|12-23-2009, 11:17 AM||#1|
Sir Penguin of Edinburgh
Join Date: Apr 2007
Location: DC Metro area
Device: Shake a stick plus 1
Aiptek Story Book in Color - a brief review
I picked up the package containing my newest reader at the post office this morning. I've used it about half an hour, and I'm really having trouble not saying rude things about Aiptek.
The Story Book in Color has an 8" LCD screen, and the dimensions are about an inch taller and wider than the original Kindle. It doesn't have a touch screen, but it does have speakers, USB Host, and a SD/MMC/MSPro card slot. It has a white book like case that is covered with speckles of color. The inner lining of the case is soft green faux leather with 3 slots stitched in the opposite face for spare SD cards.
It can play MP3s and show jpeg images, but the only ebook format that it supports is proprietary to Aiptek. I've already asked for a copy of the software needed to make the ebooks; they said no.
It came with 20 ebooks, and they all have a target audience in the 4 to 8 year old age group. All the ebooks have color page images, and all are narrated. Eric Carle's works are a good example of the type of book that would fit the design intent of this device.
Now let's consider what's wrong with the Story Book in Color. It's obvious that the target audience is small children. I do not understand why Aiptek would expect that the average 6 year old could be trusted with a $200 piece of electronics. Nothing against children here; it's just that they're destructive little buggers.

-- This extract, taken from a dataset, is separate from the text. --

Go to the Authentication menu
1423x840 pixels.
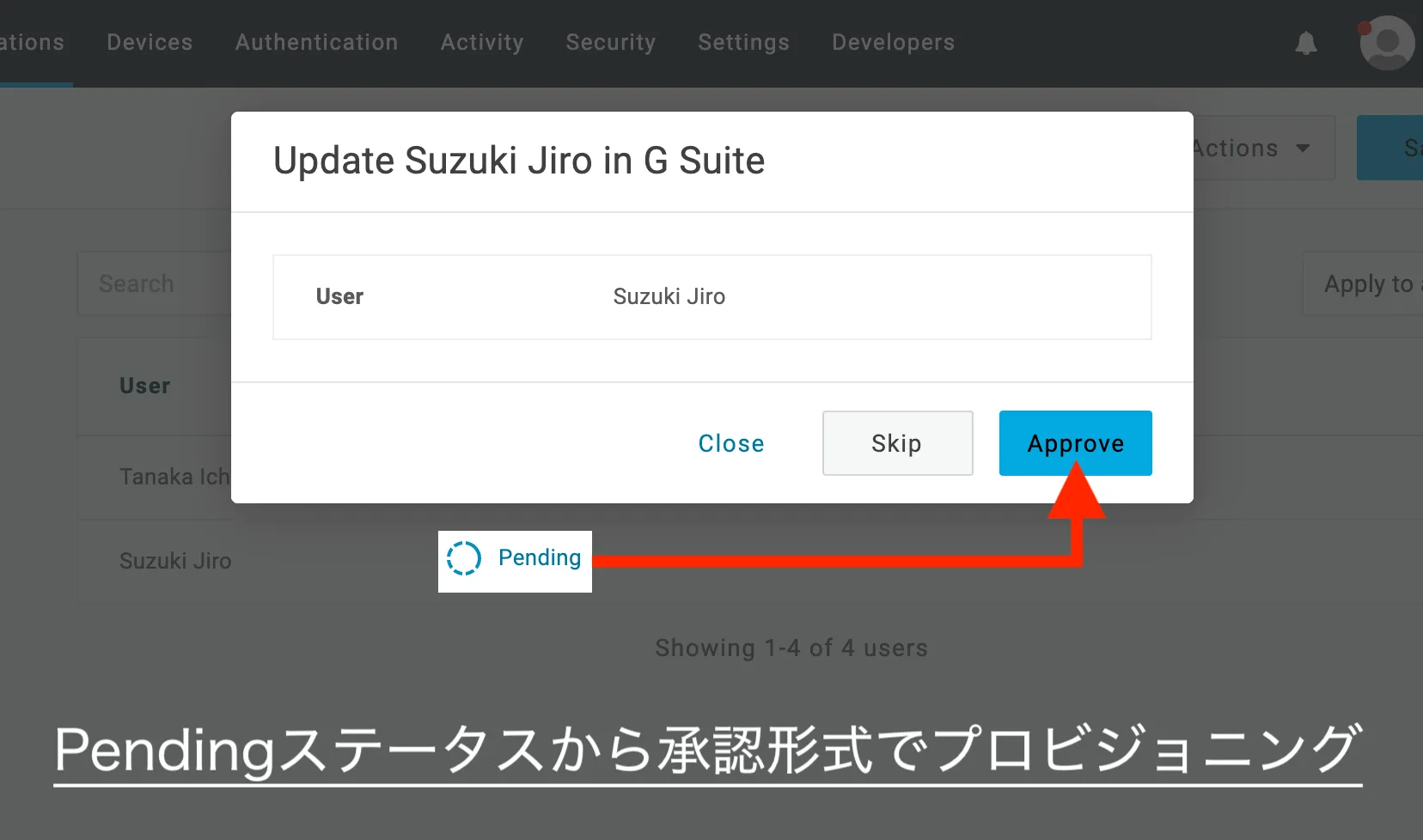316,43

Think about this device's abilities. It shows images and plays words. Why would someone buy this when they already have a television that does the same thing? Literally the same thing.

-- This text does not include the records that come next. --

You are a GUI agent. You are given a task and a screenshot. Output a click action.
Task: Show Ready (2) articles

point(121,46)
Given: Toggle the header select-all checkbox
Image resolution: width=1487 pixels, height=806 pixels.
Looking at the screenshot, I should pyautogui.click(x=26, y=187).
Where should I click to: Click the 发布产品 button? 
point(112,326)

Consider the locked in format. One must buy all ebooks from Aiptek. Why would you do that when anyone who had kids probably already has a collection of kid's movies?
Lastly, why did they add those slots for spare SD cards? Don't they realize that some kid would take the card out of the slot and try to swallow it? I figured that out right away, and I don't even _have_ kids.
Frankly, I do not see why anyone would buy this.
Last edited by Nate the great; 12-24-2009 at 08:54 PM.
|12-26-2009, 12:39 AM||#3|
Join Date: Dec 2009
Device: Kindle 2
With that cover I'd say that they're marketing it to the parents of little girls. Looks like they're mimicking Amazon's model, though I doubt it will work for them. I understand the idea of tapping the young market while ebooks are in their infancy (market-wise) but that looks like an idea whose time has not yet come, IMO.
|12-26-2009, 11:13 PM||#4|
Join Date: Dec 2009
What a waste of time and money. With a six year old I would rather use my PC and an interactive educational program/game. A ultra durable ereader might be a good marketing idea to this age group (like the mp3 players, DVD players...etc for kids) .... but this thing..... forget it.
|12-27-2009, 09:03 AM||#5|
Join Date: Nov 2009
Device: Kindle DX & Kindle (2011)
Finally the colors got on our fingers, but if it can show colors, then it don't use E-ink and then the battery isn't like a Kindle battery, that can hold many hours of reading.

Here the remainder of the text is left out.